# Page text start

Jesus watching Shrek: They really should call this Donkey.
I work for the government which means I have to enter 2 passwords in order to print documents that are open to the public.
The date was going great until she spooked me and then I squirted her with ink and quickly swam away
My 5 yr old tried to smuggle a baby duck home from the farm.
Like I heard non-human noises from the backseat & had to turn the car around, drive a mile back, & tell the farm people my daughter’s going to rehab for animal trafficking & no, I don’t want to keep a duck for $5.
The problem with always wearing that same perfectly broken-in, heavenly soft t-shirt, is how are your other t-shirts ever gonna get there.
I’m fearfully awaiting the day my alarm clock becomes self-aware and the snooze button hits me back.
Too many Christmas rom-coms, not nearly enough Halloween rom-coms
Cows are vegetarians too, but you won’t hear them bragging about it on Twitter.
[creation of trees]
god: when it’s warm you’ll be covered in leaves
tree: like a big coat?

# Page text end
# Data provided start

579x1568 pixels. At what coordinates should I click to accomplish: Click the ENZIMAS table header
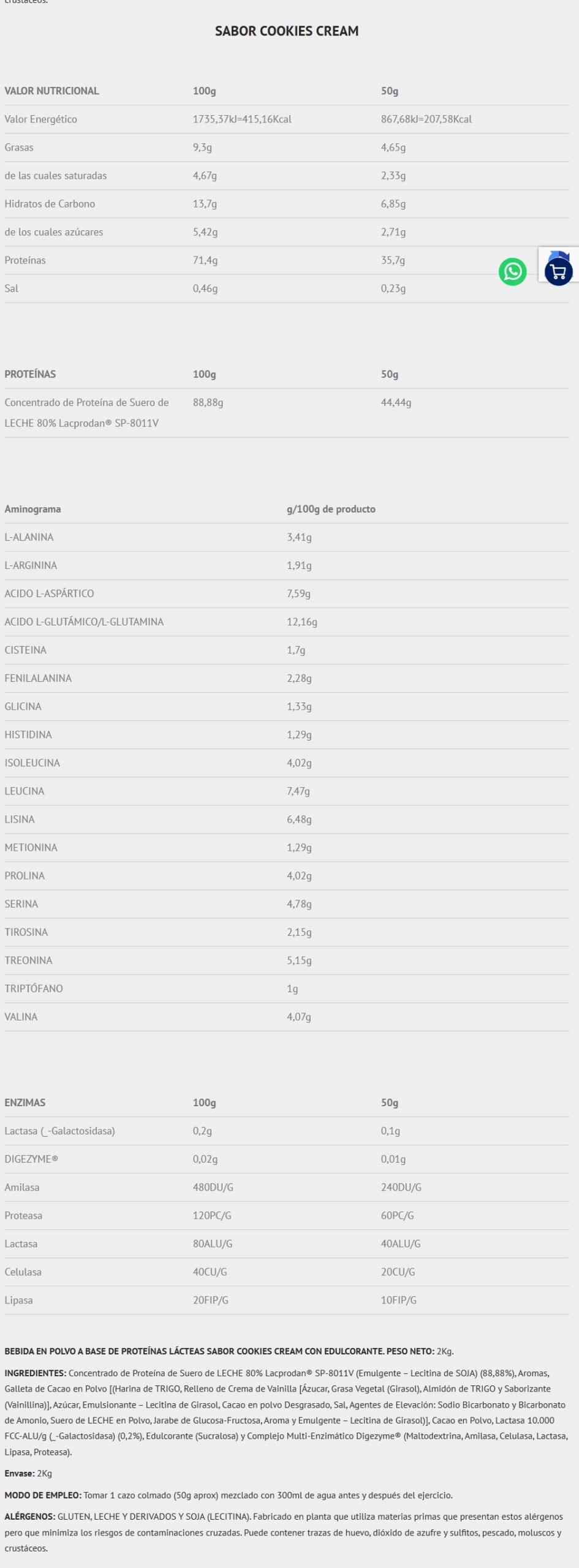point(25,1102)
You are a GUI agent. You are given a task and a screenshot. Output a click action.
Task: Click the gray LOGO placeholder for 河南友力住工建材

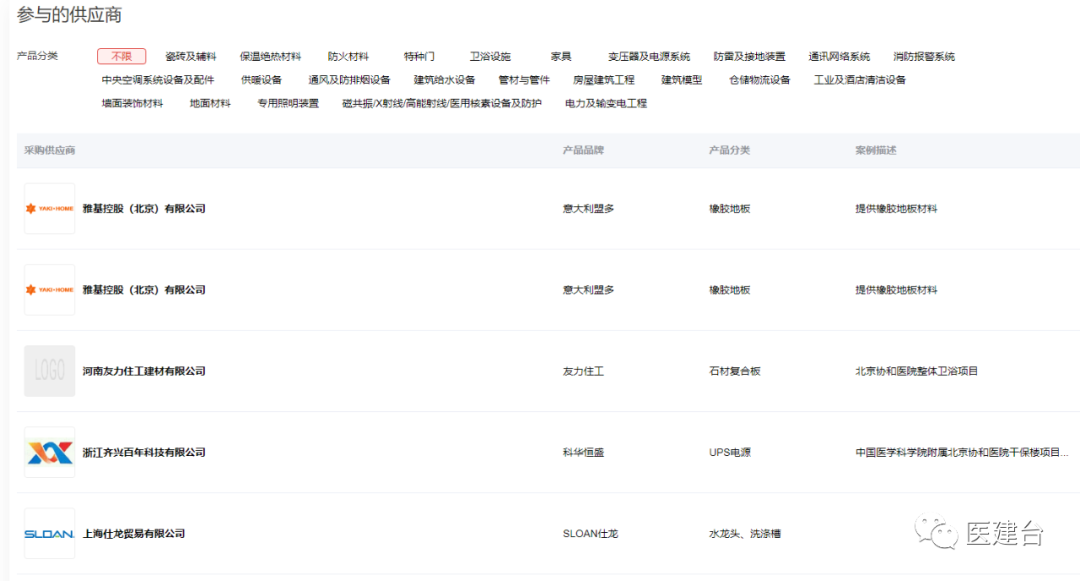tap(49, 370)
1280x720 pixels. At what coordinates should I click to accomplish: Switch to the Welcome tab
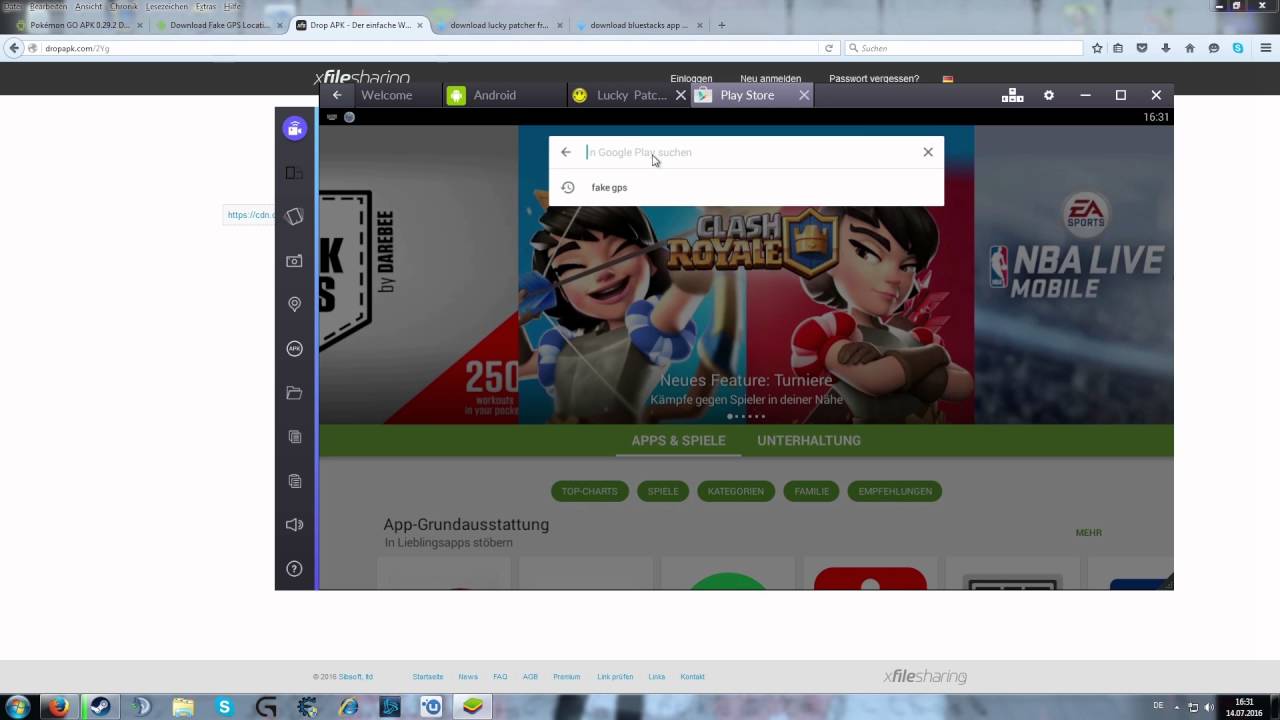point(386,95)
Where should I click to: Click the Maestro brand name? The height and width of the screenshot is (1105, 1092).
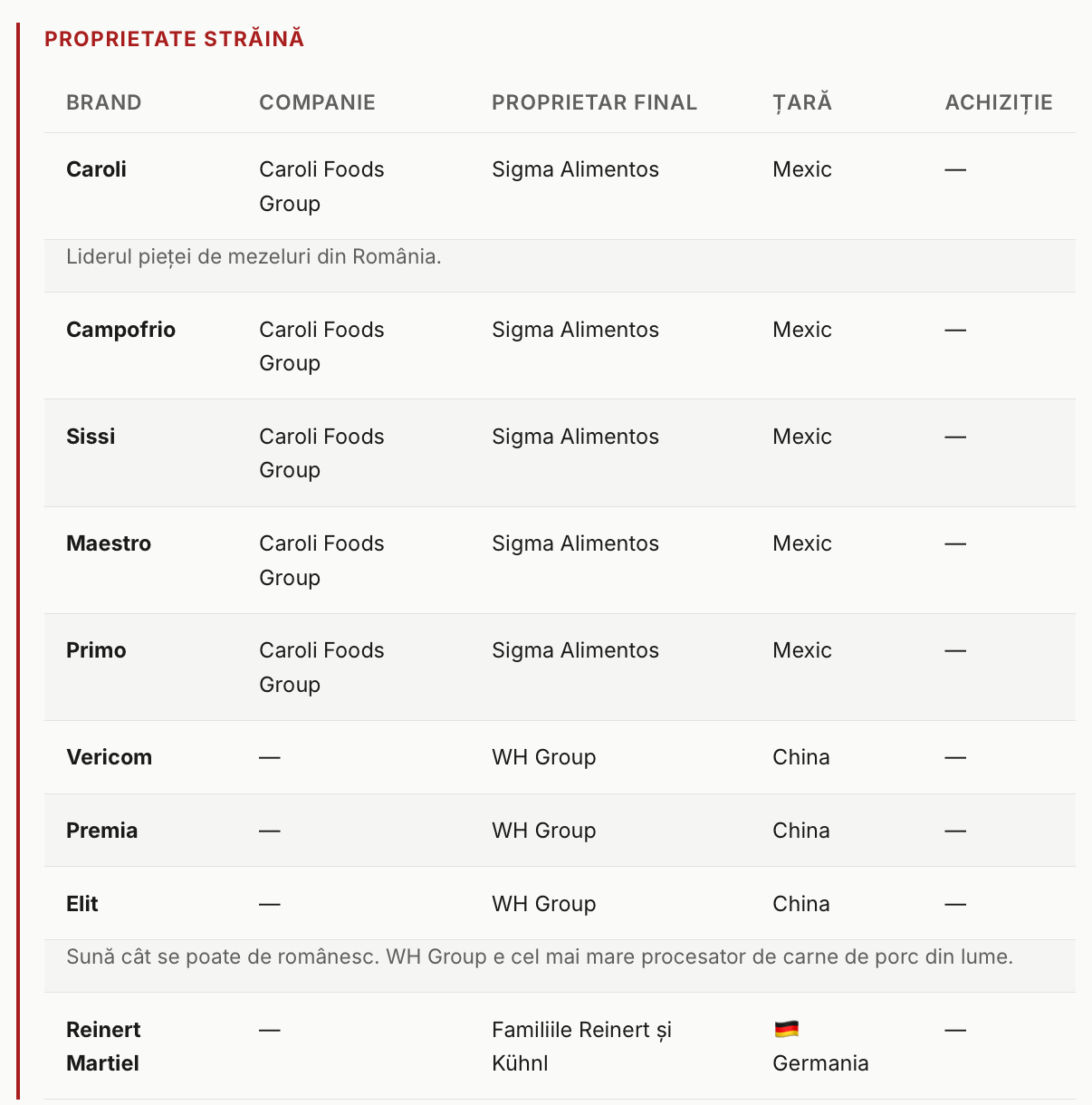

# Data provided end

What you will do:
**1.** In the jokes, what does the government worker have to do in order to print documents that are open to the public?
**2.** Carry the jokes forward from their last line.

Answers per task:
**1.** Enter two passwords.

**2.**
god: yes but when it’s cold they’ll all fall off
tree: (eyes narrow) how long have you been doing this job
GalileoGalileo, Galileo Galileo, Galileo Figaro
They say, every transformation makes you a new person.
But they don’t tell us where & how to dispose off the body
do u think spider-man ever shot a little of his own web in his mouth just to see what it tastes like
What do you call someone waiting in line at the liquor store on the day before Thanksgiving?
Amateur
“Lady In Red” is my favorite song about a guy that’s trying to get laid even though he can’t remember her goddamn name.
Way back when, I thought technology would look more like flying cars and less like me yelling “The laptop’s not a touch screen,” at my kids.
The coolest thing ever would be someone writing a song about you. Unless in the song they called you a “roly-poly little bat-faced girl.”
“I know you don’t wanna deal with making me do schoolwork and I definitely don’t wanna deal with doing it so if you let me get away with doing less of it, it’ll make both of us happy.”